The defendants, Fastway Couriers, did not deliver a defence and instead sought a stay of the plaintiff’s proceedings, pending the outcome of a number of preliminary references made to the Court of Justice of the European Union (CJEU) concerning the application of Article 82 of the GDPR. Of the awaited CJEU preliminary reference decisions, all eyes are on the outcome of Case-300/21 UI v Österreichische Post (the Österreichische Post Case).
On 6 October 2022, Advocate General Campos Sánchez-Bordona handed down an opinion in the Österreichische Post Case. The Advocate General opined that Article 82 of the GDPR is to be interpreted as meaning a mere infringement of a provision of the GDPR is not in itself sufficient to merit the award of compensation for damages if the infringement is not accompanied by the relevant material or non-material damage. He went on to state that compensation for non-material damage “does not cover mere upset” but that it was for the national courts to determine, in light of the facts, whether a subjective feeling of displeasure may be deemed to be non-material damage.

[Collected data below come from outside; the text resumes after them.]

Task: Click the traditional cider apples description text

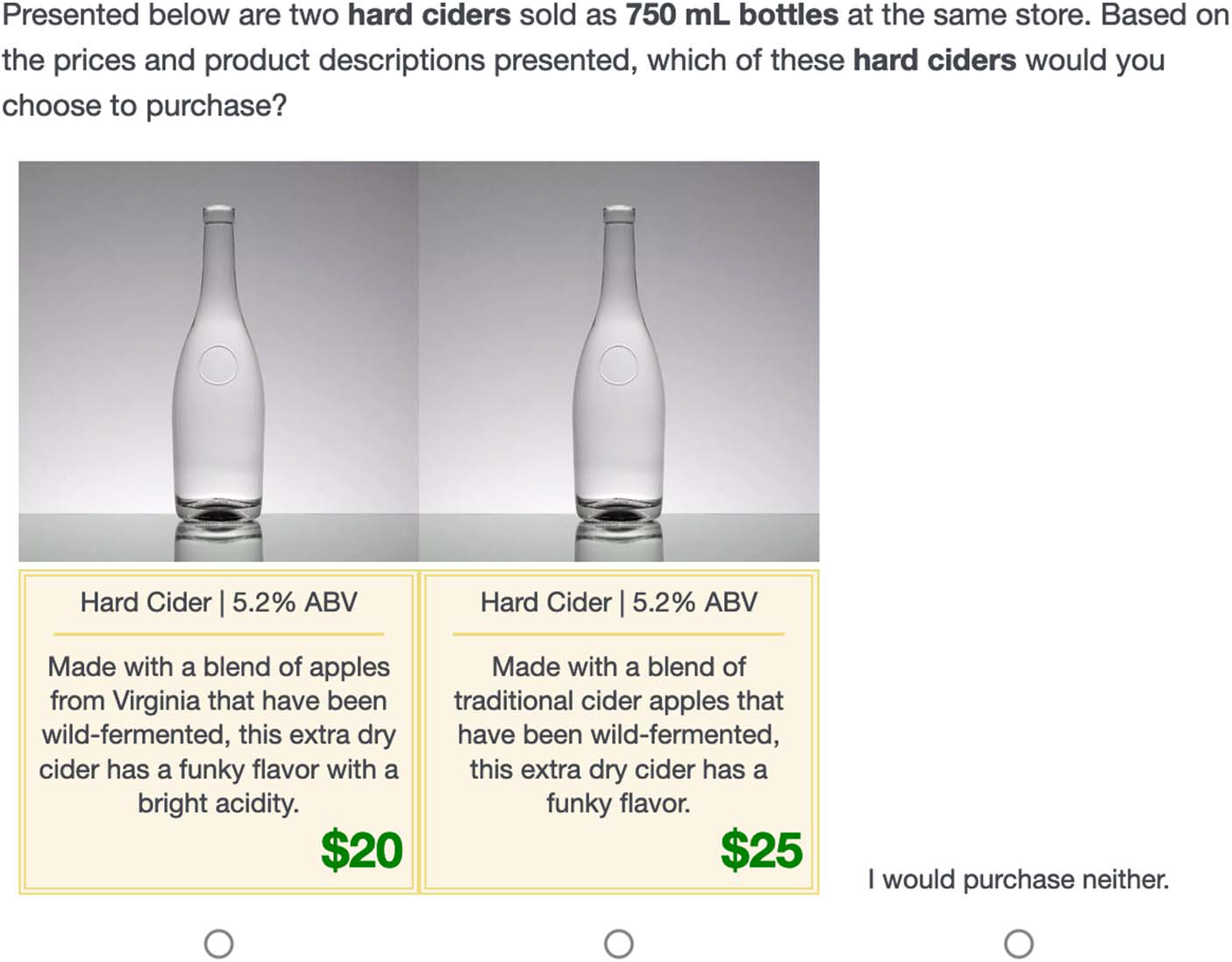Action: coord(618,734)
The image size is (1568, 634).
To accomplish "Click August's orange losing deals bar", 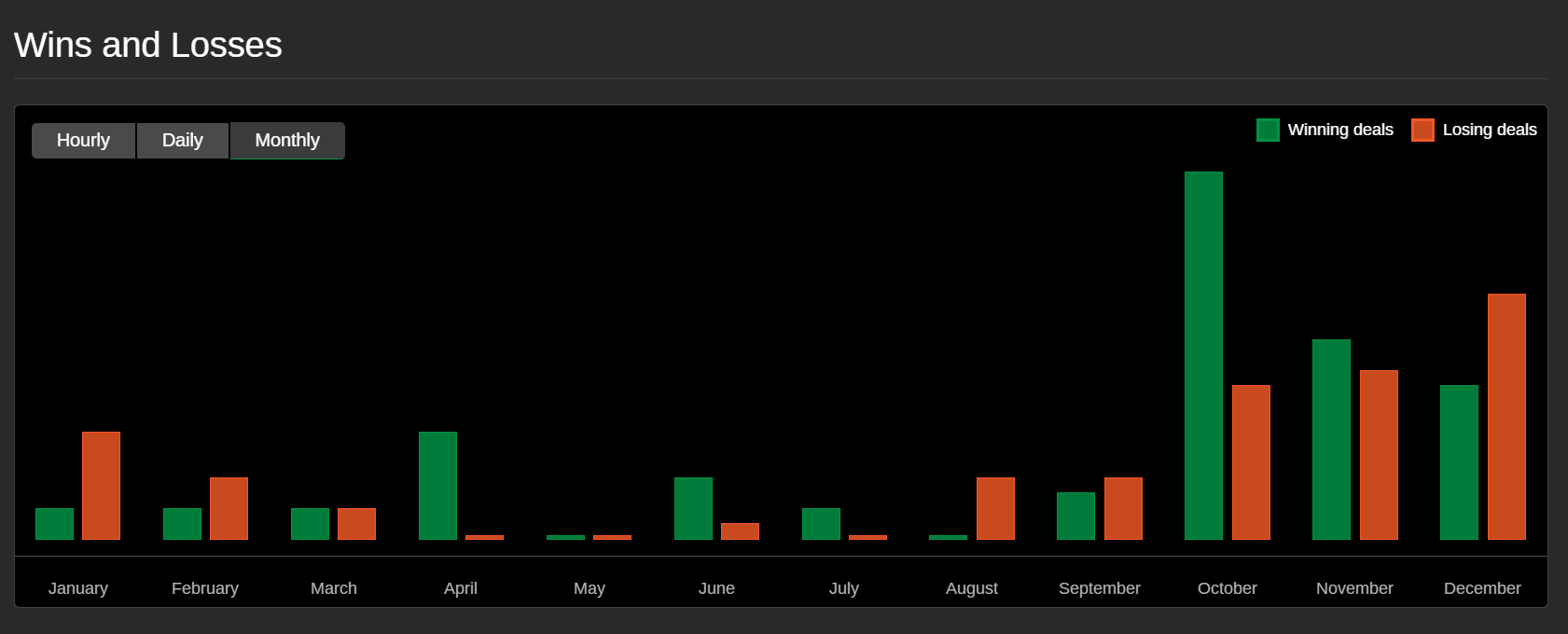I will pyautogui.click(x=995, y=508).
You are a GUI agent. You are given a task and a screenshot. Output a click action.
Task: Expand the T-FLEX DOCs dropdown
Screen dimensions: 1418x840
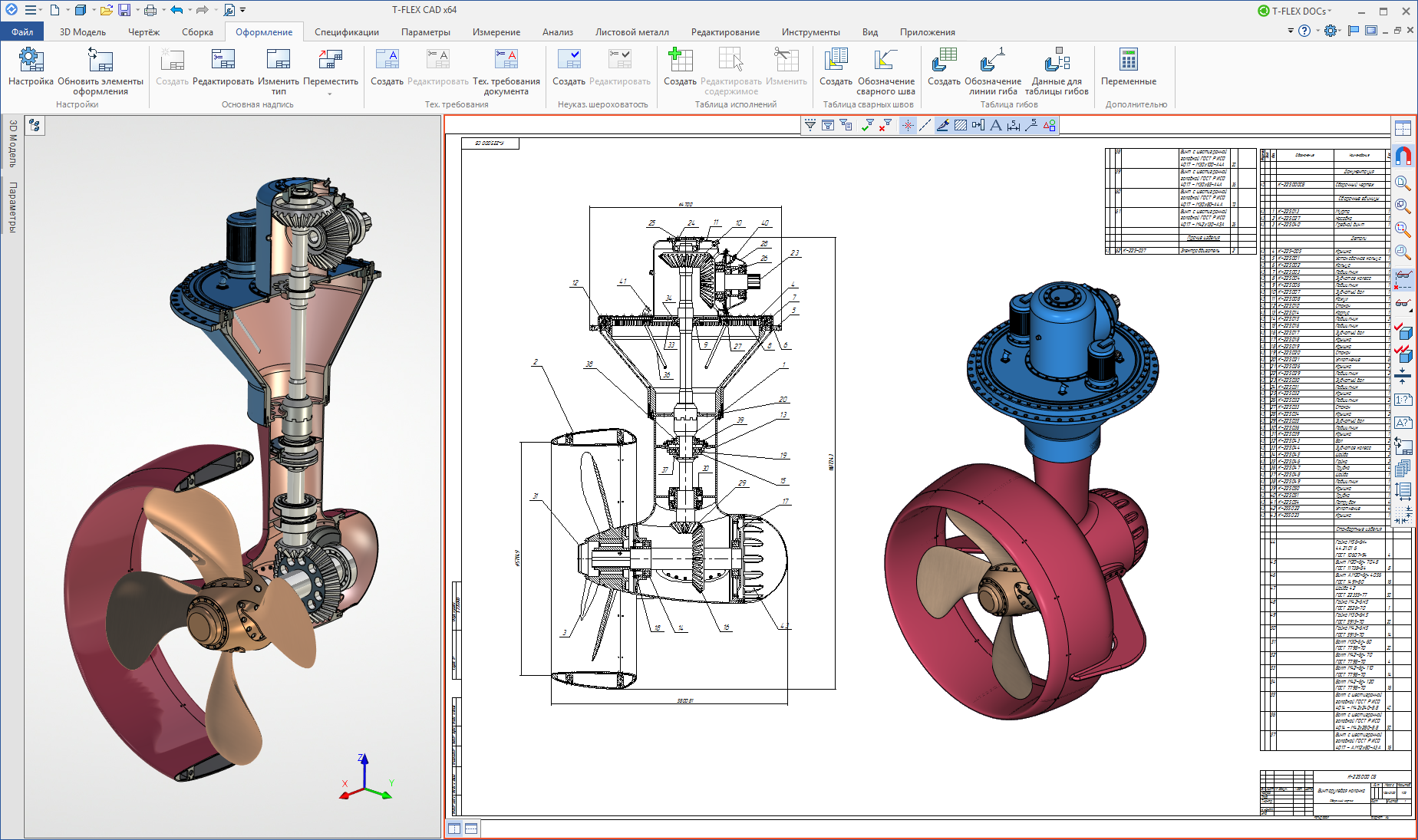point(1330,11)
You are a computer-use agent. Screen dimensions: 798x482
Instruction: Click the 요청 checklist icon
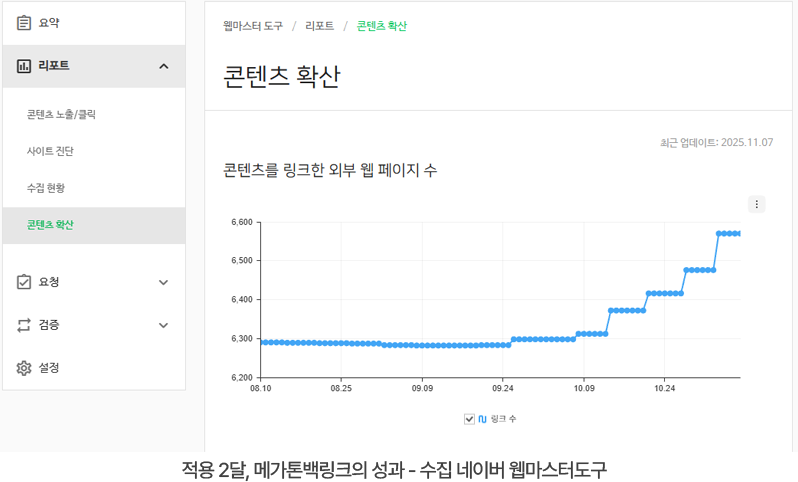pos(24,282)
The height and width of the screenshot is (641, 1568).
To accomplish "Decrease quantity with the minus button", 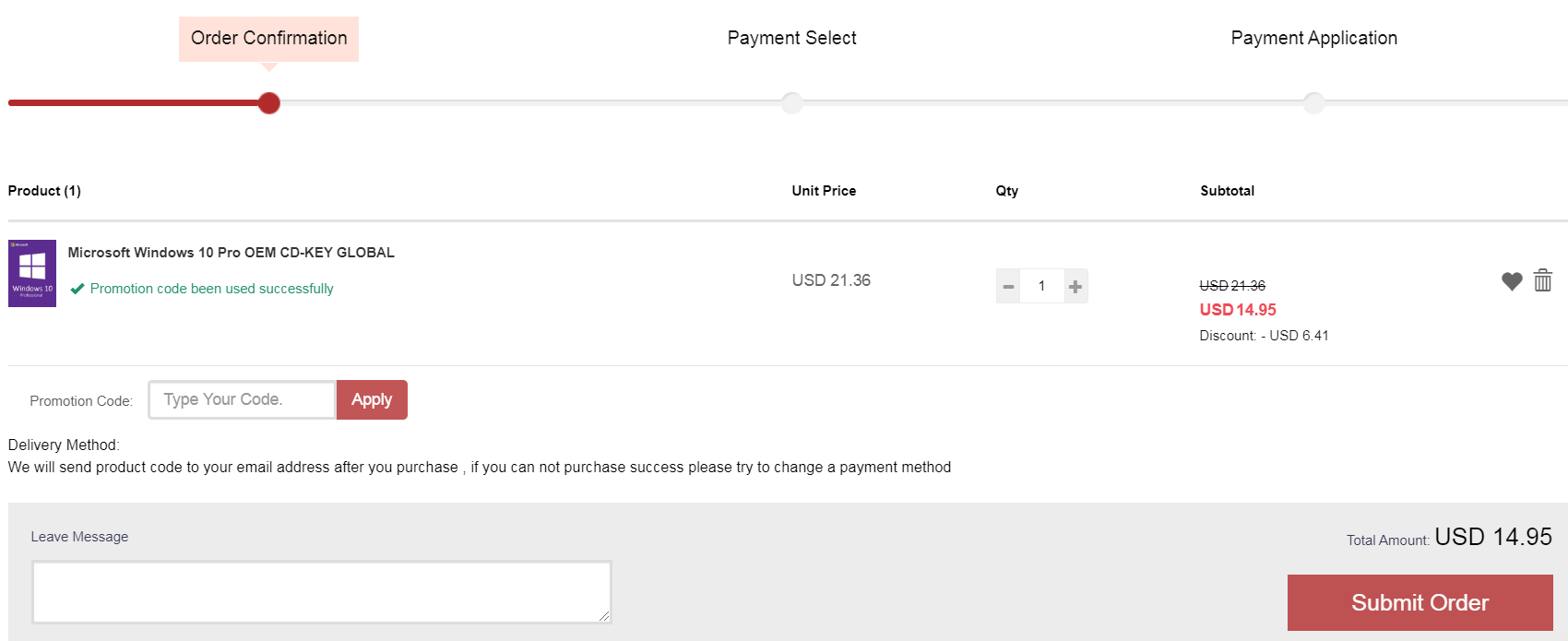I will [1008, 286].
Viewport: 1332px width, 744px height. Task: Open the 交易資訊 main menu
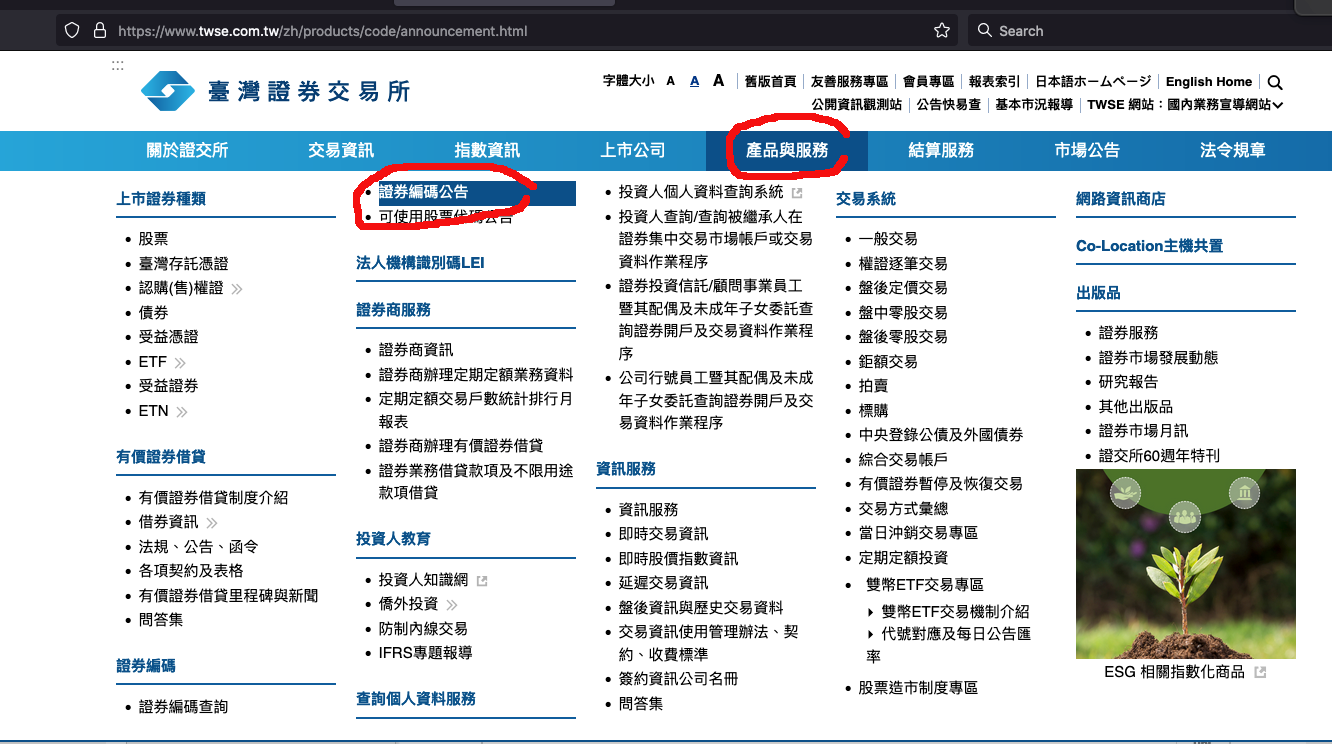tap(341, 151)
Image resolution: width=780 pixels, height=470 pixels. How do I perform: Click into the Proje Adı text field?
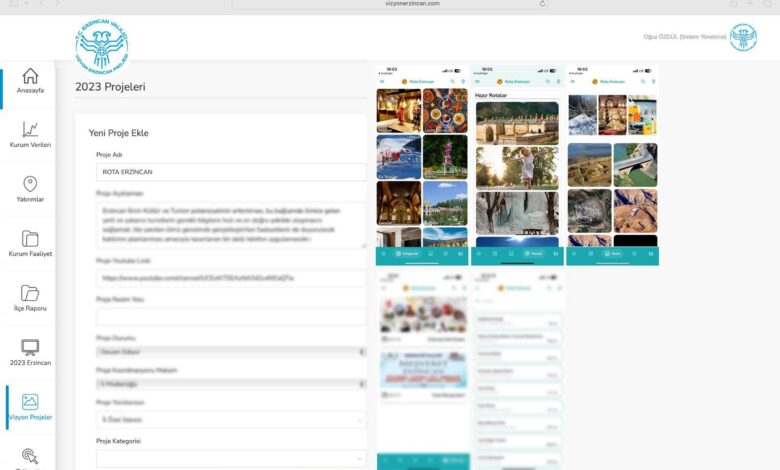click(231, 172)
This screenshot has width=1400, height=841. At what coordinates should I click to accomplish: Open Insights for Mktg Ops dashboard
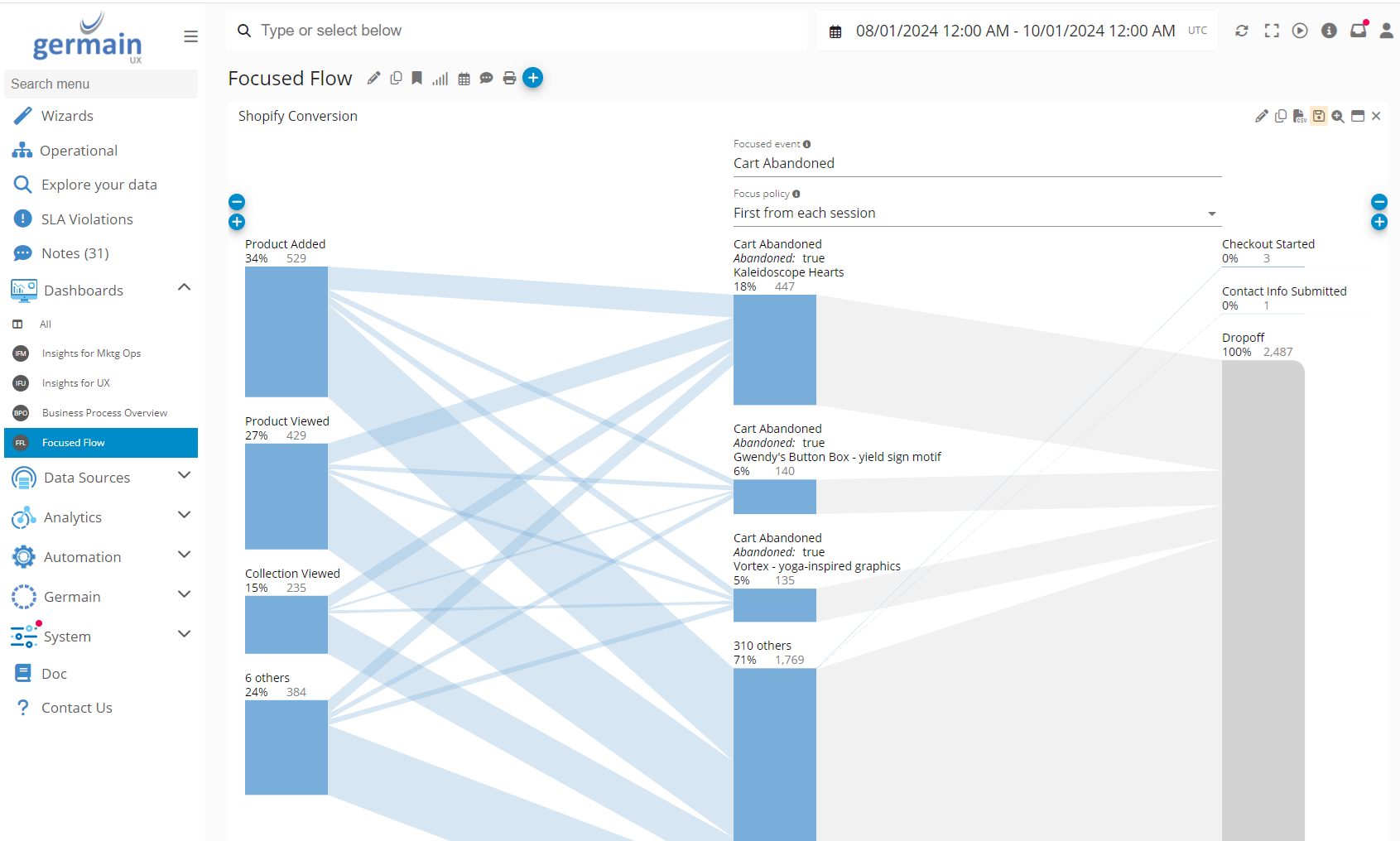pyautogui.click(x=91, y=353)
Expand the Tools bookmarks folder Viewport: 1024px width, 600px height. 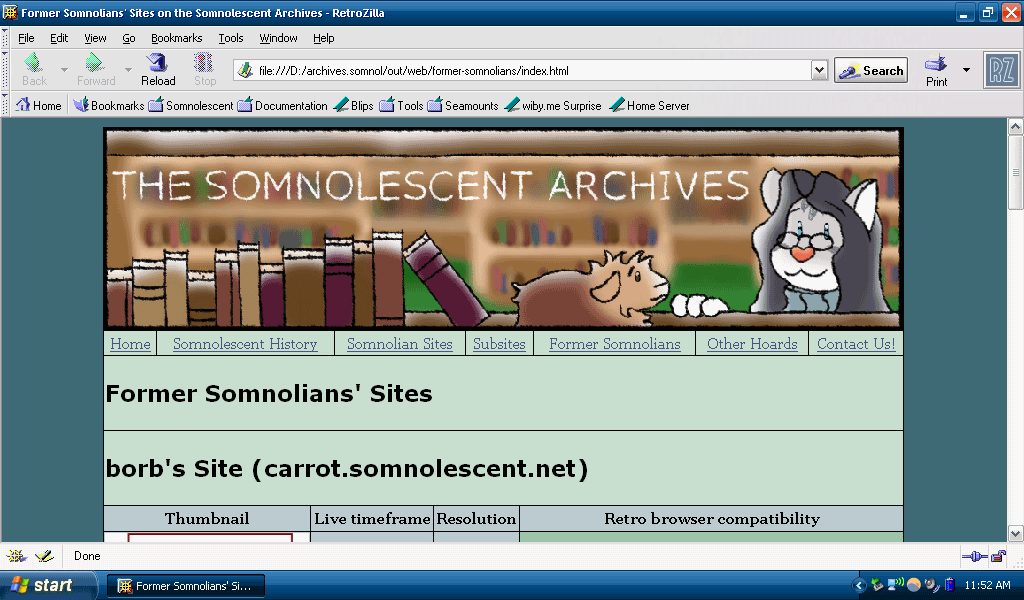tap(401, 105)
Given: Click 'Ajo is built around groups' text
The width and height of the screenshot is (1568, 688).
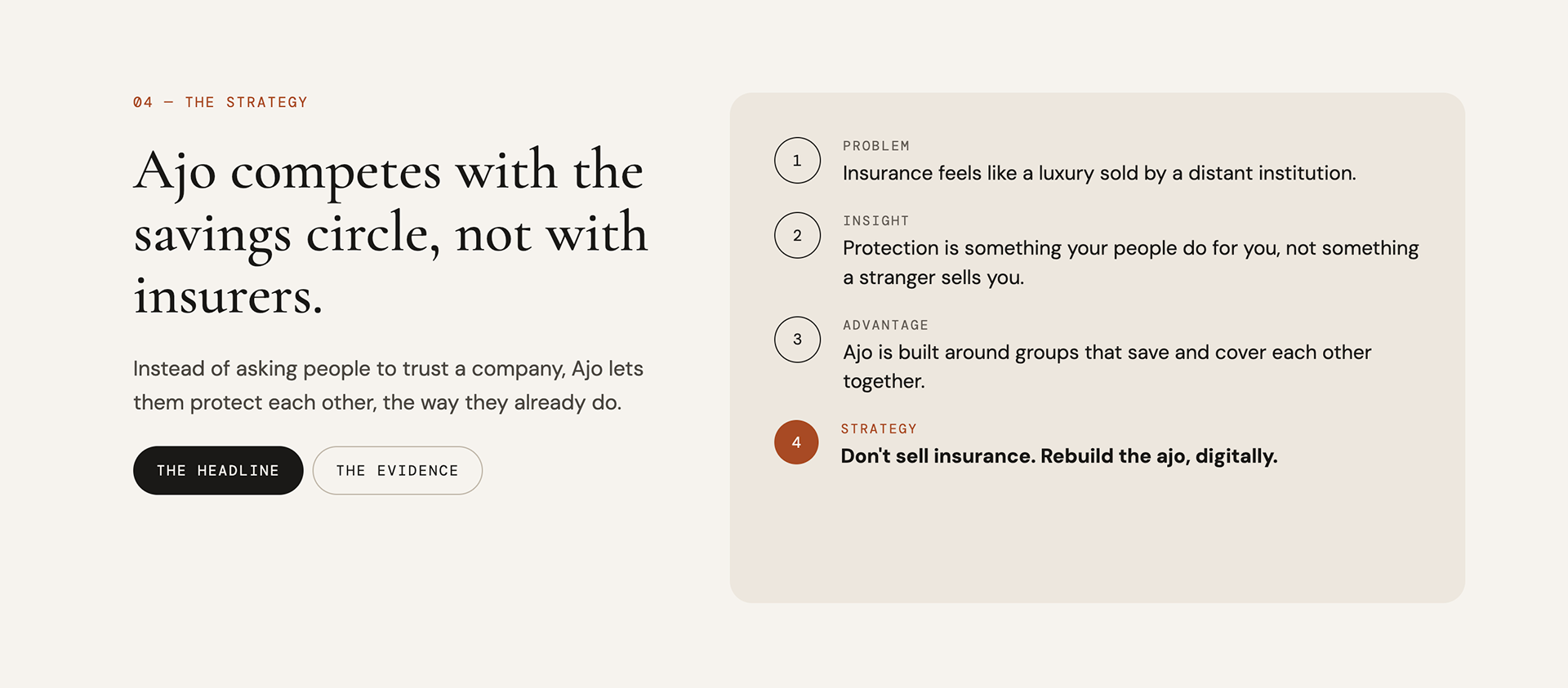Looking at the screenshot, I should (x=1107, y=366).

The decision of the CJEU in the Österreichische Post case will provide clarity on this important element of the law on non-material loss and damages for data protection claims. If the CJEU follows the opinion of the Attorney General, it will mean that claimants for non-material loss and damage will not automatically be entitled to compensation in every case. Such is the importance in the decision of the CJEU that Judge O’Connor was satisfied that the proper course of action was to stay the proceedings pending the conclusion of the CJEU cases. Of note for clients currently facing claims, Judge O’Connor did mention that in the circumstances of the case before him, should it be deemed that the plaintiff is entitled to compensation, the damages are likely to be small.